Pride in the community of cooks is something that clearly sustains Casavant, and he’s found lots of places to find cause for more. In his role as the president of the Okanagan Chefs Association, in particular, he’s given a wider view of all that’s happening behind the scenes with local cuisine.

“The membership is such a great organization. We just came back from the National Chef Challenge in Ottawa, and everyone was saying how are we so vibrant and asking how are we doing this,” he said. “I was there with the last three presidents, and I said ‘it’s these gentlemen right here.’”

“Our local movement is really broadcasting to the world. We have fantastic products, pride and passion. Our junior membership is such a strong contingent of chefs.”

With their spare time, Kelowna chefs are getting to know the ins and outs of the community, even offering cooking and preserving lessons at local shelters while tantalizing the taste buds of the paying community. All of it, combined with the natural bounty, is based in what Casavant describes as “understanding your sense of place.”

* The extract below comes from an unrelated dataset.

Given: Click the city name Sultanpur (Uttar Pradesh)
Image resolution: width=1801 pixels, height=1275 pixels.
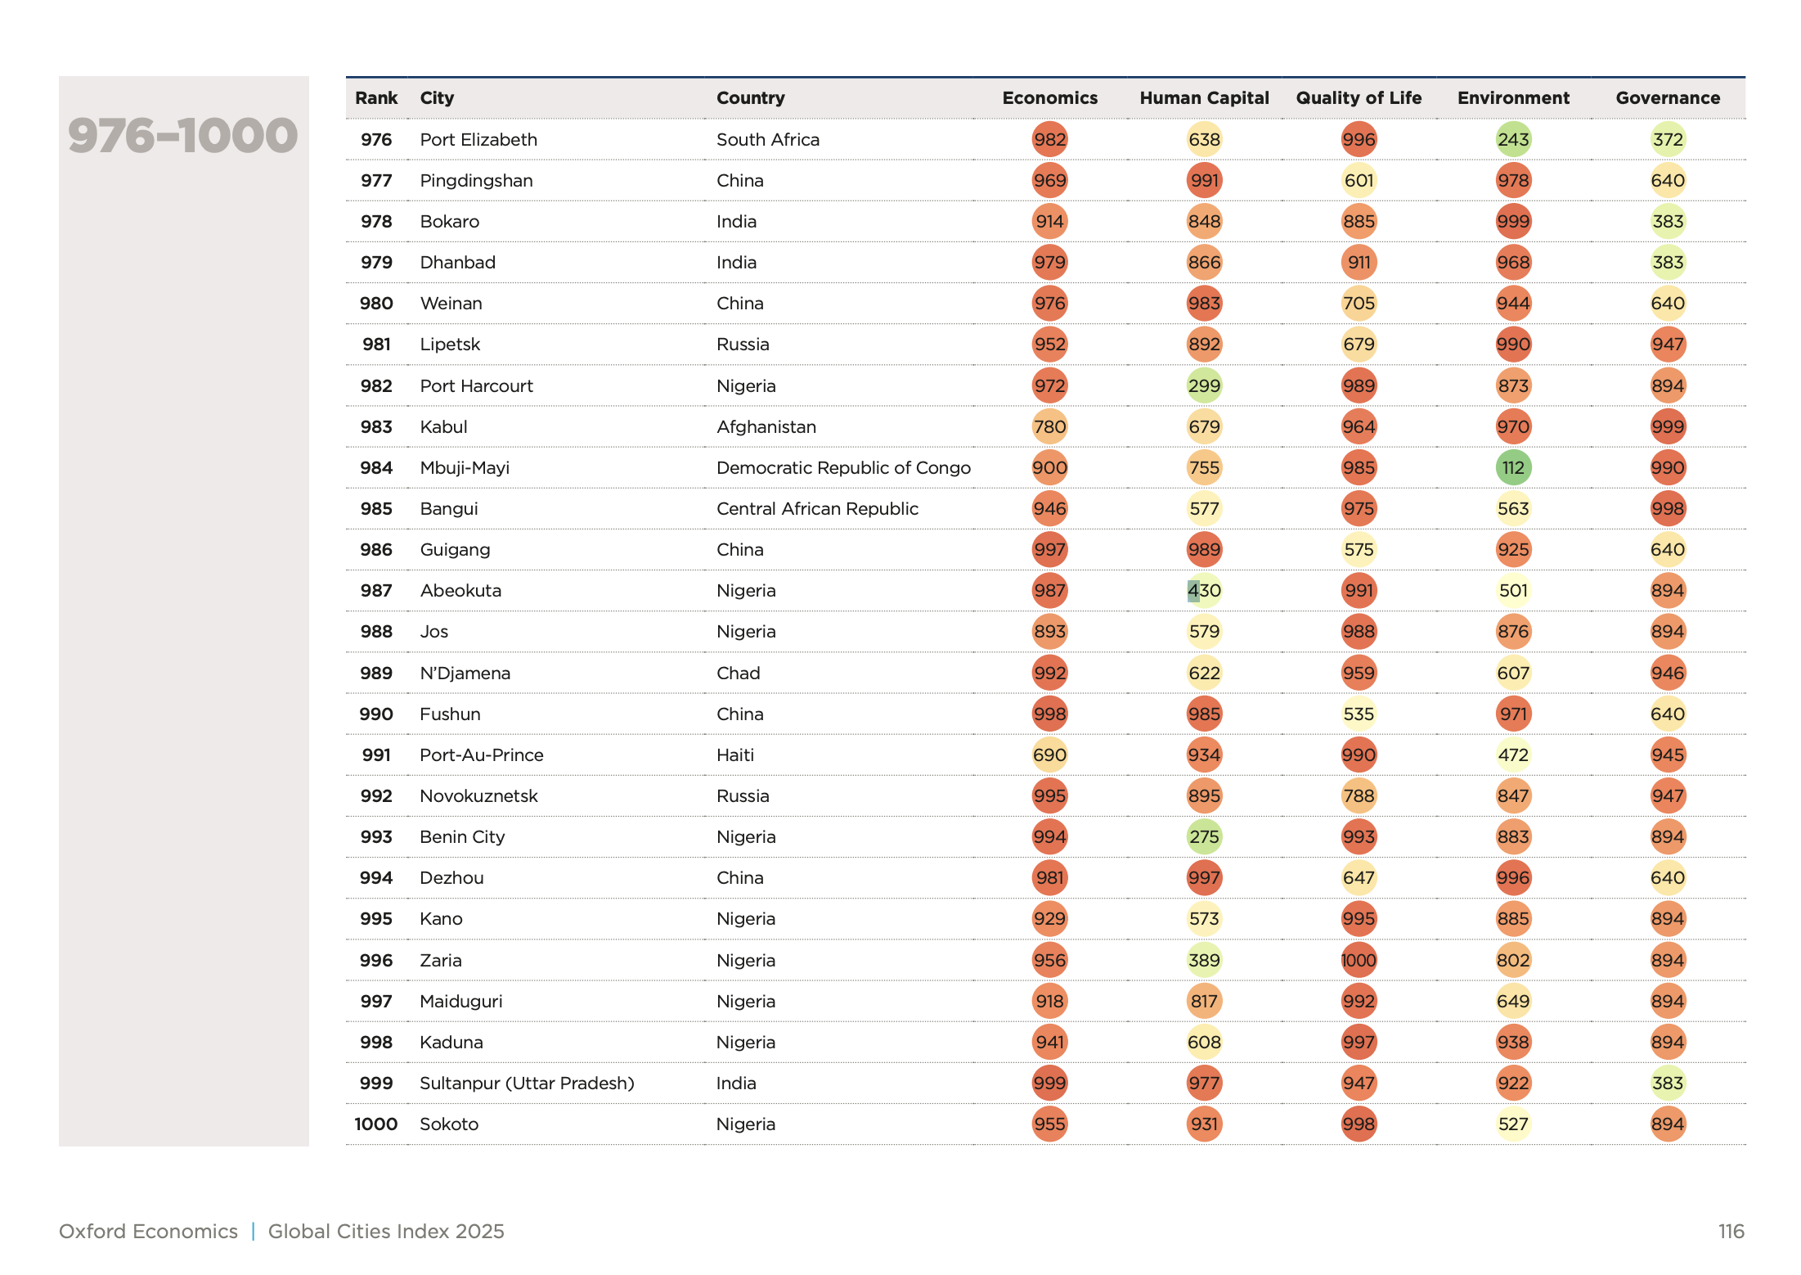Looking at the screenshot, I should point(527,1084).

“What we’re able to produce, in terms of tree fruits, stone fruits, micro greens and lettuces, organic and traditional vegetables; coupled with the other artisanal producers and our wine and tourism sector, that’s why the Okanagan has such great recognition across Canada and the Western United States,” he said.

“It’s the locality of it. You’re not trying to be everything to everybody. If you’re in Italy, you’re not going out for schnitzel and spaetzle. You eat for where you are, the places that my wife and I look for when we travel are the local places doing it well.”

With more people “doing it well” with locally grown fare, an appreciation for food culture flourished, whetting this community’s appetite for more.

It’s something that downtown businesses were able to adapt to in recent years.

At last count there were around 90 restaurants in Kelowna’s hub. With a recent renovation to Bernard Avenue, outdoor eating opportunities grew, too. Ryan Watters, communications manager of the Downtown Kelowna Association, said there are 50 patios open and it’s really helping to liven up downtown foodie culture.

“The interaction one gets when they’re outside in the community, eating at the same restaurants, is great,” he said. “Conversations naturally pop up between tables, and it’s nice to hear.”

Further signs of that growing fondness for a shared dining experience is Le Dîner en Blanc. The third incarnation of the local event, that was born in France 25 years ago, will be held in Kelowna next weekend. Somewhere in the area of 600 Kelowna residents will gather at a yet-to-be-disclosed location for a night of dinner, dance and drink, all in white.

Jennifer Schell brought the dinner to Kelowna, although she’s recently stepped back and poured herself into other foodie endeavours. In particular, a cookbook that highlights all that this valley has to offer in terms of chefs and producers. It’s won awards across the globe, and the reason, she said, is simply Okanagan.

“I believe that the spirit of our unique and amazing food, wine and farm community shines through the pages of the book,” she said.

“Their passionate stories and dedication to their respective crafts together form an amazing brand of Okanagan life—this, paired with the visuals of the people and their obvious relationships, is what I feel is captivating the judges.”

The Okanagan culinary scene, she said, is full of warm stories of humanity, tradition, passion and dedication to the protection of our special place on the planet.